Imagine we're using the Warp API to retrieve Tesla's lost blueprint from 1889. Our mission: set an anchor, create a timeline, travel back, register the blueprint, and return. Here's how it looks:

arazzo: "1.0.1"
info:
  title: "Tesla Blueprint Retrieval"
  version: "1.0.0"
sourceDescriptions:
  - name: "warpApi"
    url: "https://api.warp.example.com/v1/openapi.yaml"
workflows:
  - workflowId: "teslaBlueprintMission"
    summary: "Travel to 1889 to retrieve Tesla's blueprint"
    steps:
      - stepId: "setHomeAnchor"
        operationId: "setAnchor"
        parameters:
          body:
            timestamp: "2025-02-19T12:00:00Z"
            description: "Home base for return"
        outputs:
          anchorId: "$response.body.id"
      - stepId: "create1889Timeline"
        operationId: "createTimeline"
        parameters:
          body:
            name: "Tesla Mission 1889"
            destination_time: "1889-03-10T23:50:00Z"
        outputs:
          timelineId: "$response.body.id"
      - stepId: "jumpTo1889"
        operationId: "timeTravel"
        dependsOn: "create1889Timeline"
        parameters:
          body:
            destination: "$steps.create1889Timeline.outputs.timelineId"

What's happening?

  1. Workflow: teslaBlueprintMission outlines our time-travel heist.
  2. Step 1: setHomeAnchor
    • Calls setAnchor to mark our present time (Feb 19, 2025).
    • Saves the anchorId from the response ($response.body.id).
  3. Step 2: create1889Timeline
    • Calls createTimeline to set up a jump to 1889.
    • Captures the timelineId for the next step.
  4. Step 3: jumpTo1889
    • Calls timeTravel to leap back, using the timelineId from Step 2.
    • dependsOn ensures the timeline exists before we jump.

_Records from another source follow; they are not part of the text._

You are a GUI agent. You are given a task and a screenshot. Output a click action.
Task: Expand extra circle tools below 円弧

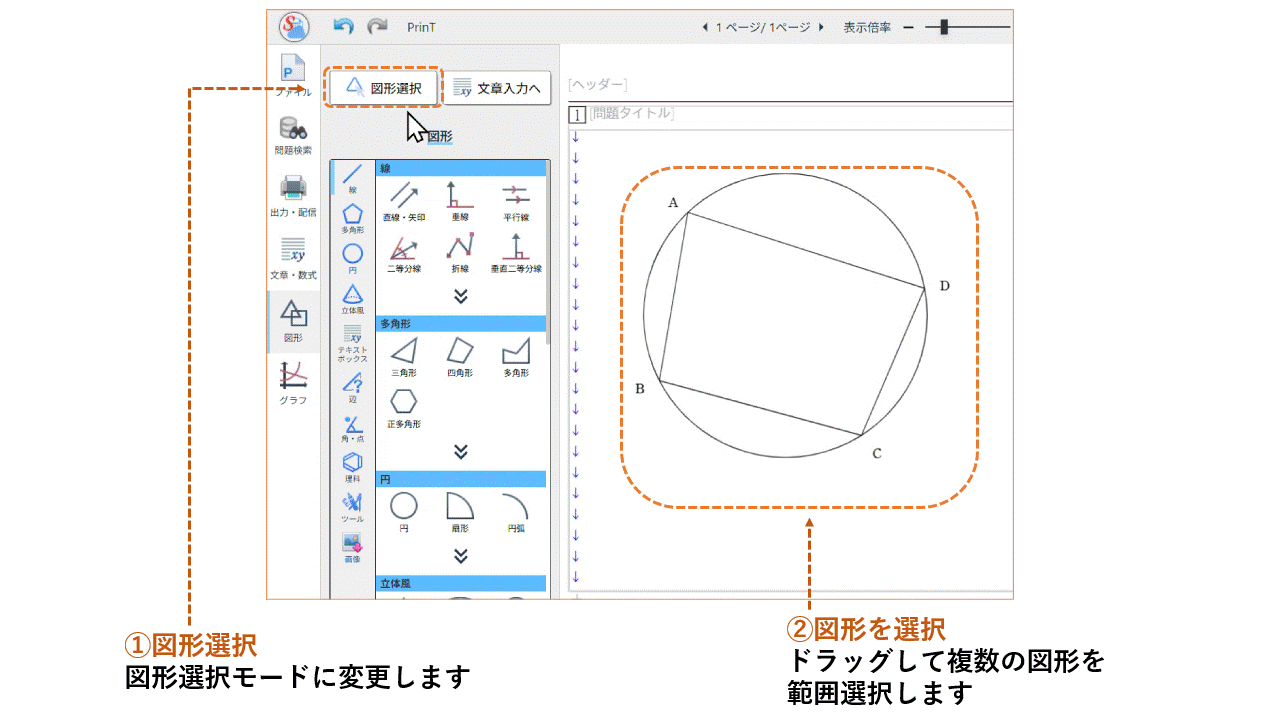click(462, 558)
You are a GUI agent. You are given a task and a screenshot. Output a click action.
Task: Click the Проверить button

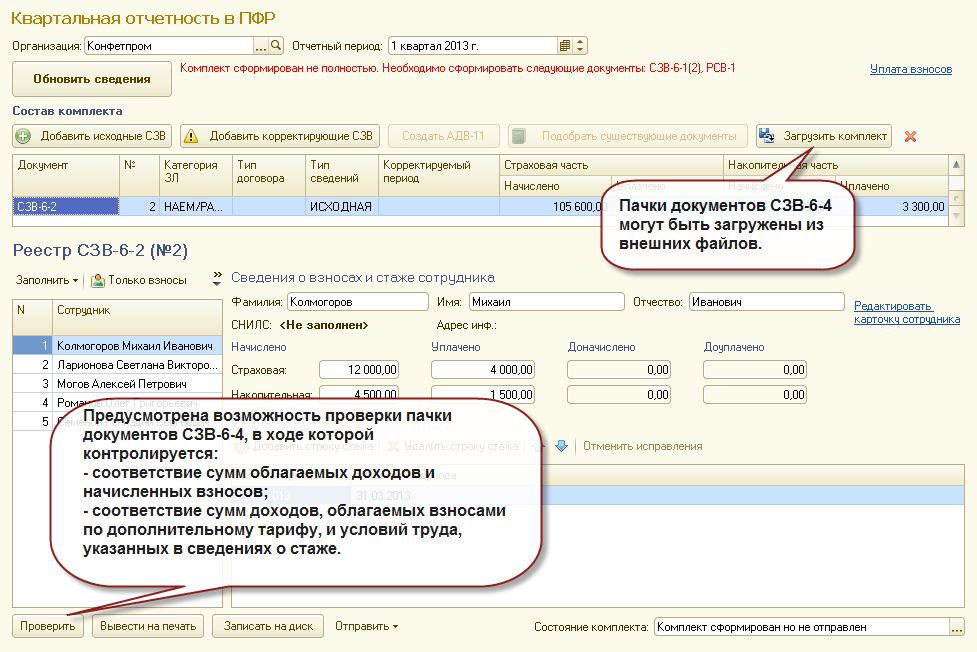coord(48,626)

The $ runtime expressions are our flux capacitors—they pull data like timelineId dynamically, stitching the steps together across time.

Key concepts in action

Dependencies with dependsOn

In our example, jumpTo1889 relies on create1889Timeline for the timelineId. The dependsOn field makes this explicit—without it, Arazzo assumes steps run in order, but declaring it ensures no time paradoxes sneak in. You can depend on multiple steps if needed:

dependsOn:
  - "setHomeAnchor"
  - "create1889Timeline"

Inputs and outputs

  • Parameters: Can be static (e.g., "2025-02-19T12:00:00Z") or dynamic (e.g., $steps.create1889Timeline.outputs.timelineId). They match the Warp API's expected inputs.
  • Outputs: Name a value (e.g., timelineId) and grab it from the response (e.g., $response.body.id). Later steps use it with $steps.<stepId>.outputs.<outputName>.

Operation references

We're using operationId (e.g., timeTravel) since the Warp API provides unique ones. Alternatively, operationPath could pinpoint a specific endpoint:

operationPath: "warpApi#/paths/~1travels/post"

Tips for success

  • Keep it Linear: Start with a few steps—like anchoring and jumping—to master the flow.
  • Name Clearly: Use stepIds like jumpTo1889, not step1, for readability.
  • Check Outputs: Ensure your API responses match what you expect (e.g., id fields).
  • Test with Tools: Run redocly lint to catch syntax slips before you warp.

Why it matters

With the Warp API, workflows and steps turn time travel from a sci-fi dream into a structured mission. They let you choreograph complex sequences—set anchors, create timelines, jump through history—with precision. Mastering these is your key to bending time (and APIs) to your will.